HITL (Human-in-the-Loop) Flows

High-risk tool calls are gated behind mandatory human review:

exec
file_write
vault_secret_read
Any external API mutation

When such a call is attempted:

Panguard serializes the full call context (tool name, parameters, ATR claims, session ID).
It publishes the request to the HITL queue.
A human reviewer sees the exact action the agent is about to take.
The reviewer approves or denies.

Critical setting: fallback: deny

If the human does not respond within the timeout (default 300 seconds), the call is automatically denied.

HITL bypass is impossible without modifying the Panguard configuration — which itself requires 4-eyes approval.

Prompt Guard Libraries (Secondary Layer Only)

We still use prompt guards as an additional behavioral layer:

Guardrails AI
Rebuff
NeMo Guardrails (Colang policies)
Negative prompting in the system prompt

These libraries add depth against subtle goal drift and injection patterns, but they are never a replacement for structural enforcement at the tool-call layer. Panguard remains the primary control.

Sandboxed Tool Execution

High-risk tools (especially exec-class) run inside the Kata Container sandbox (Module 11).

Additional controls:

Command allowlist enforced by both Panguard and the sandbox.
Deny patterns in command arguments: curl, wget, nc, bash -c, etc.
networkEgress: deny inside exec sandboxes — executed code cannot reach the network.

Confused Deputy Prevention

We explicitly distinguish between user-originated instructions and tool-result-originated content.

Tool results are treated as data, never as instructions. Panguard blocks any tool result that would trigger a high-risk tool call without an intervening user confirmation.

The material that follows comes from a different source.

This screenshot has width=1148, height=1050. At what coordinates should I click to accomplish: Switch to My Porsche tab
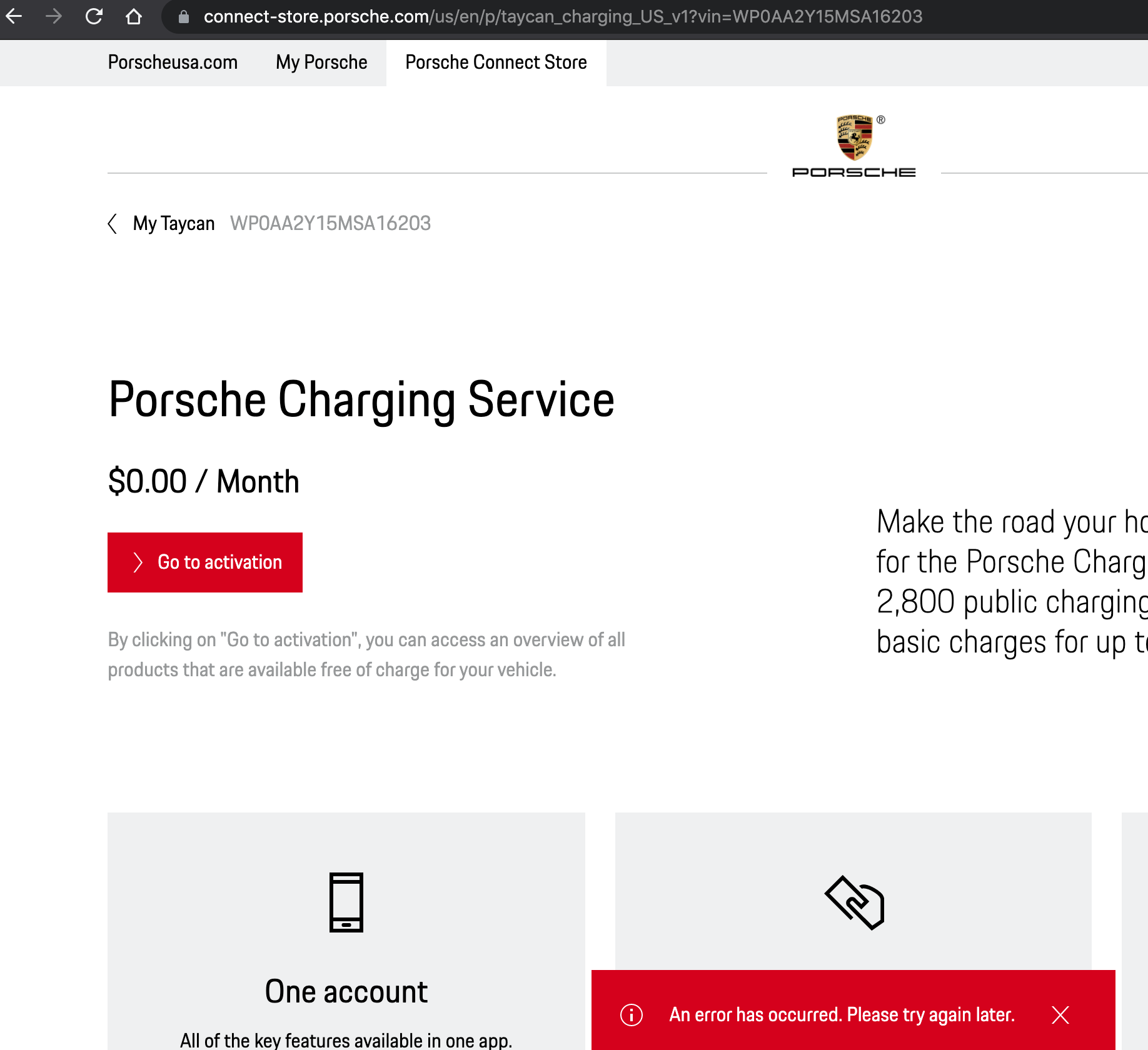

The HITL gate serves as the final backstop: irreversible actions always require explicit human principal confirmation, no matter how the agent arrived at the decision.

Key Takeaways (Memorize These!)

The security boundary belongs at the structured tool-call layer, not inside the prompt — this is the central architectural principle of agentic security.
fallback: deny on HITL is non-negotiable — a timed-out human approval must never default to execution.
additionalProperties: false in JSON Schema is not just good practice — it blocks parameter injection through undeclared fields.
Prompt guard libraries add behavioral depth but cannot substitute for structural enforcement at the gateway layer.

You now have a runtime enforcement engine that makes malicious tool execution structurally impossible. Even if the model is fully compromised or the prompt is perfectly injected, the agent cannot perform actions it is not explicitly allowed to do. This is the enforcement layer that turns the rest of the security stack into a complete, working system.